Prompt:
Nothing should appear in the answer except the lines below from the line containing "Click the S.Trend 60 min green arrow" through the line containing "Image resolution: width=487", copied exactly, with pictures left out.

Stored dataset items
.....
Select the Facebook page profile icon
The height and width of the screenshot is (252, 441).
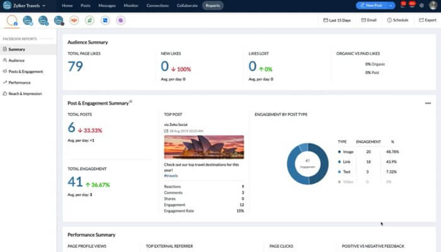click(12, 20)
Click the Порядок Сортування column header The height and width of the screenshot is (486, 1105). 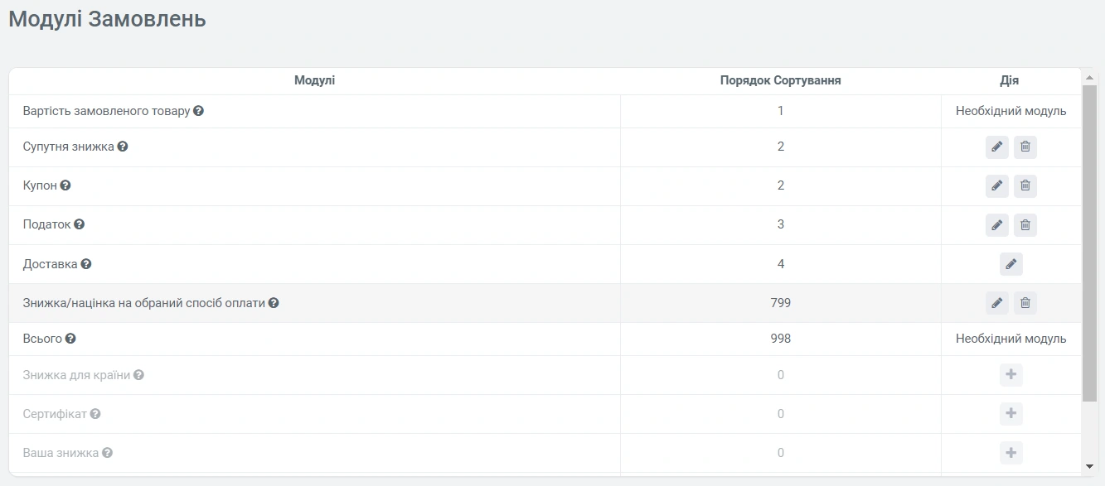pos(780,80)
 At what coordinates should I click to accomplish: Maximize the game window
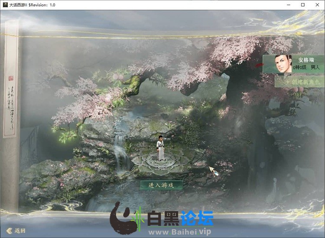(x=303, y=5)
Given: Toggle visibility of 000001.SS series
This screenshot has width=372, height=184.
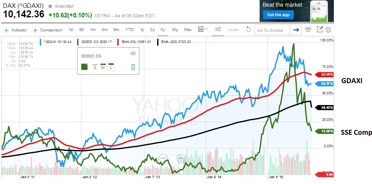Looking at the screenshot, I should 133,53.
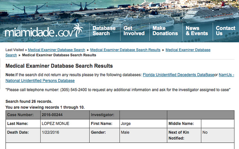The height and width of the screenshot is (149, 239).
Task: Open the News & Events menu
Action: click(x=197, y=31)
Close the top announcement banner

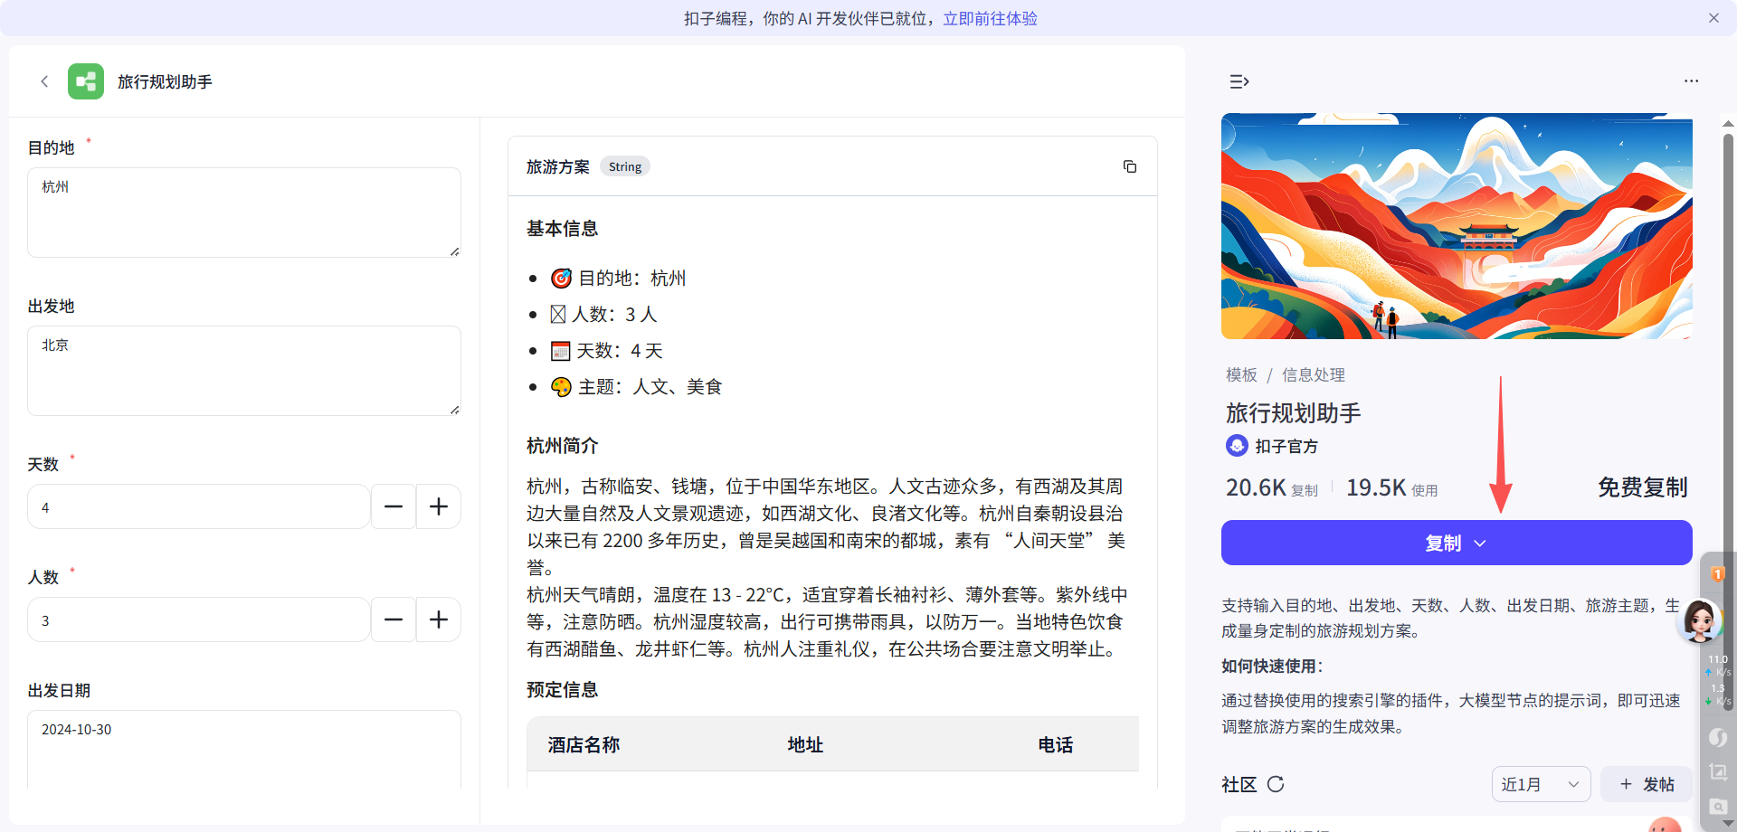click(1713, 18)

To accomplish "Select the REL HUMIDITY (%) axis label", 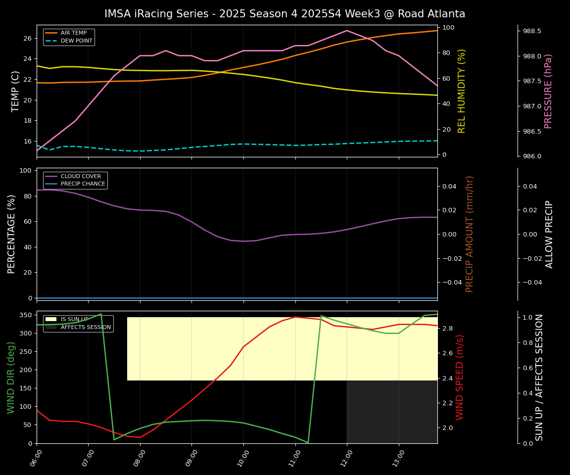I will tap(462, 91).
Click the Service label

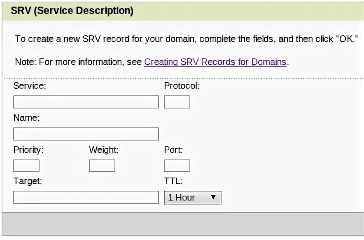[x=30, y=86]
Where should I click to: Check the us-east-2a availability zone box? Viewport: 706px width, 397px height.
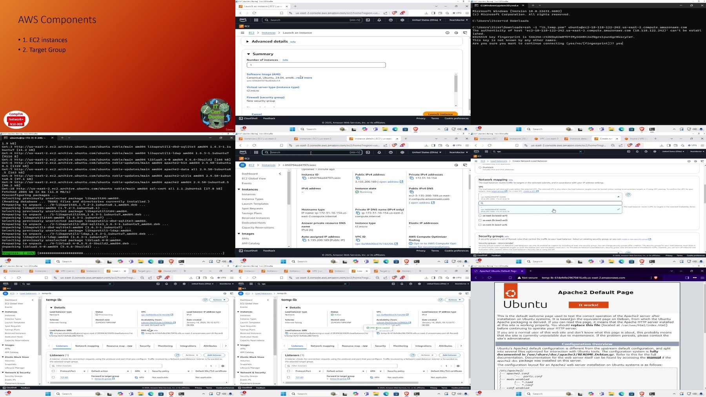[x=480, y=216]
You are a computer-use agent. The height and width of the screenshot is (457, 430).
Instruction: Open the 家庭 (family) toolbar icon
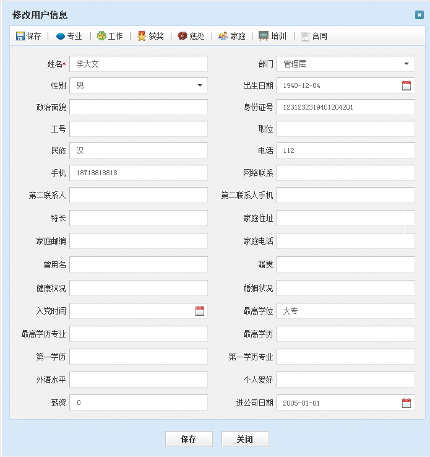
.....
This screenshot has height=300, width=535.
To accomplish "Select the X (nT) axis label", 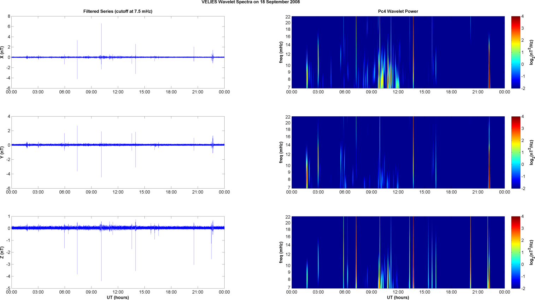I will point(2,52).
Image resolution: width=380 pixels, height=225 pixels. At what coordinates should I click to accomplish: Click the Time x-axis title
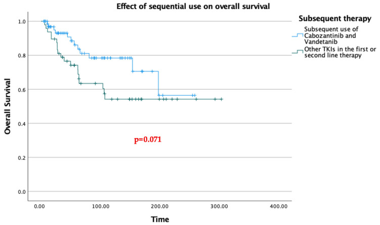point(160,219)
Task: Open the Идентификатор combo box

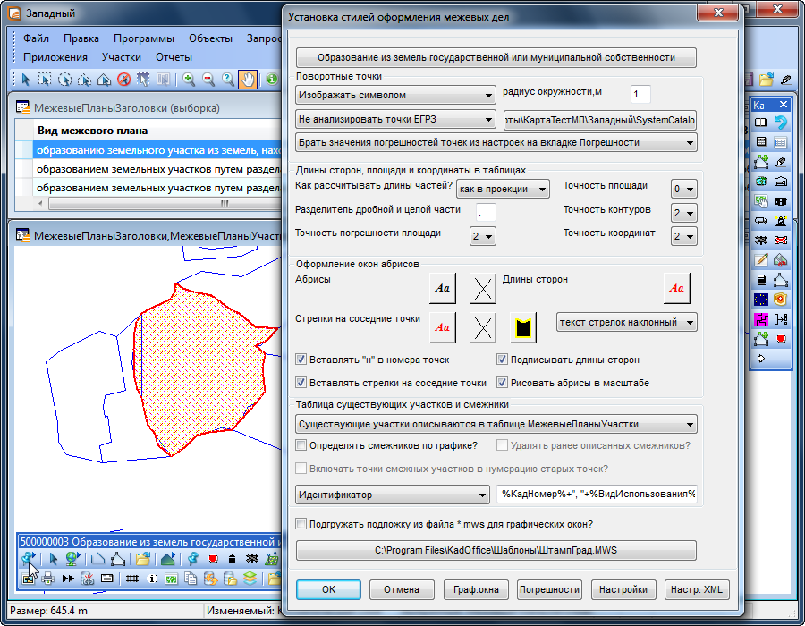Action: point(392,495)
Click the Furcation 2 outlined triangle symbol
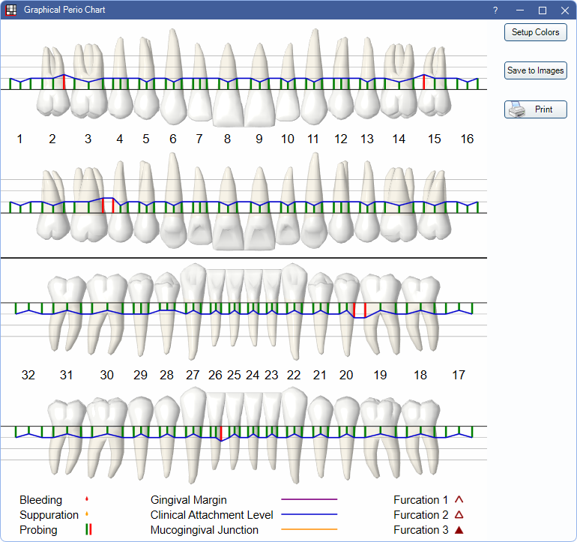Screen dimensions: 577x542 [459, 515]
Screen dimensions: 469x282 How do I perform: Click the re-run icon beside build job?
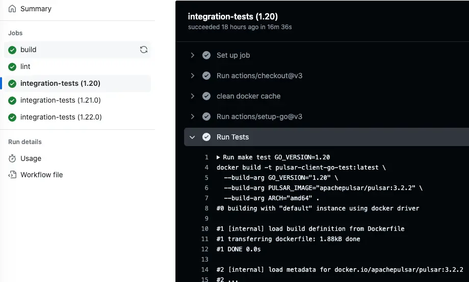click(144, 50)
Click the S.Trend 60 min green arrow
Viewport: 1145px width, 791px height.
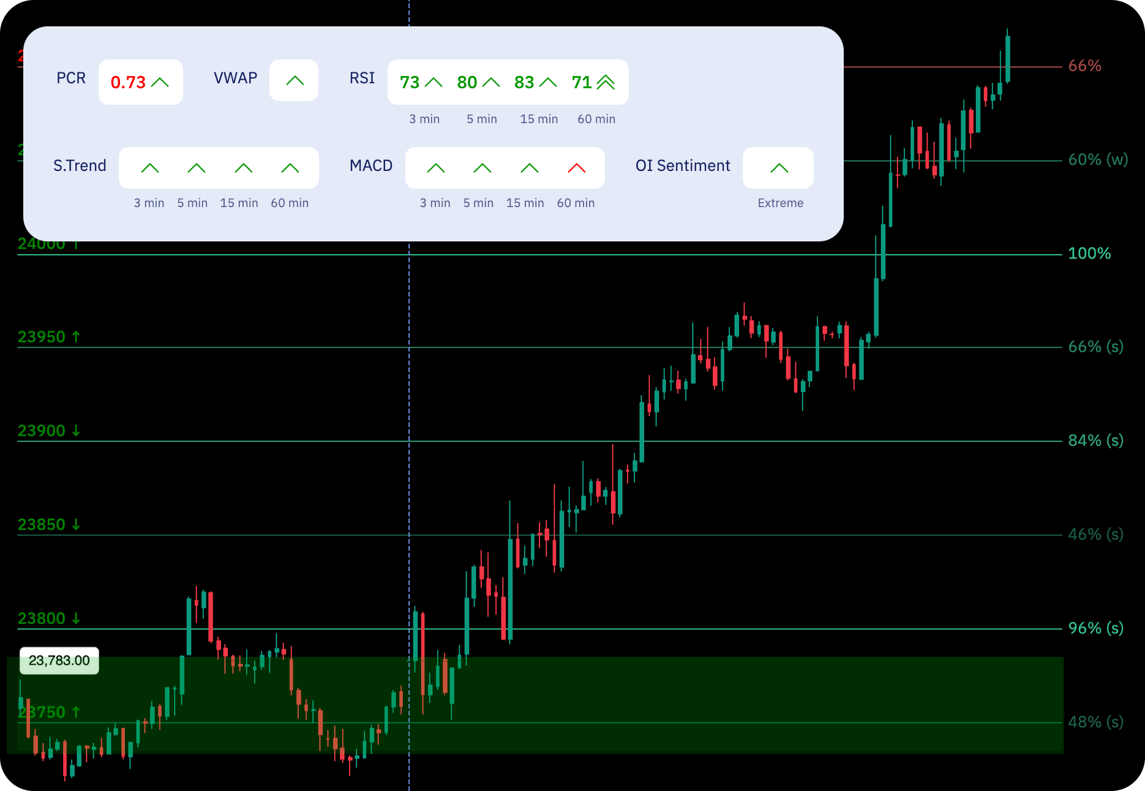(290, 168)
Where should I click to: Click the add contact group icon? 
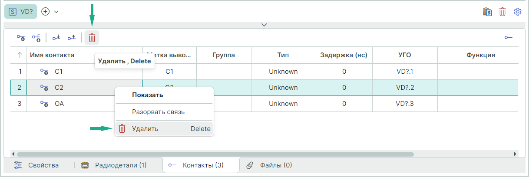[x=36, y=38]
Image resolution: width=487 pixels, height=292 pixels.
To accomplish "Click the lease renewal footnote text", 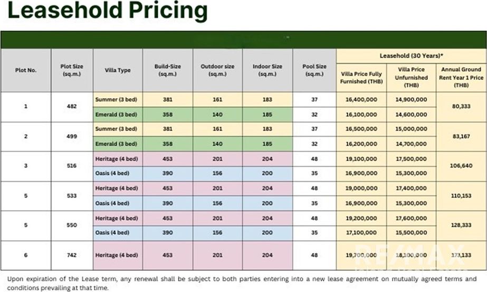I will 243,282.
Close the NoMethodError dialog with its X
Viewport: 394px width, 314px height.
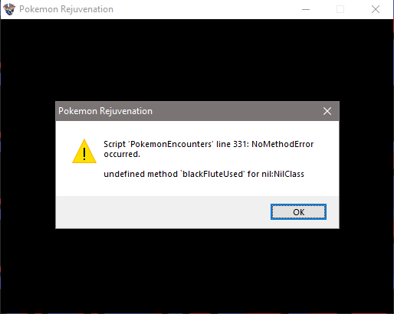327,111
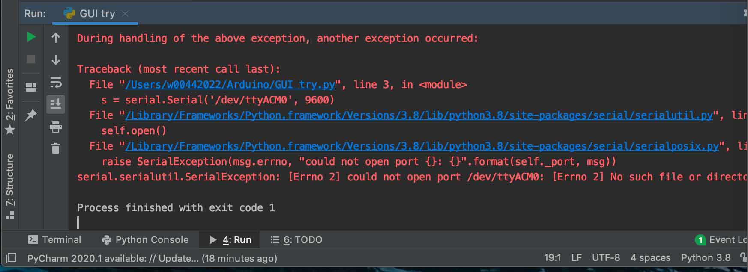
.....
Output below:
Click the S.Trend 60 min green arrow
Viewport: 1145px width, 791px height.
(290, 168)
Where should I click to: Click the add contact group icon? 
[x=36, y=38]
Image resolution: width=487 pixels, height=292 pixels.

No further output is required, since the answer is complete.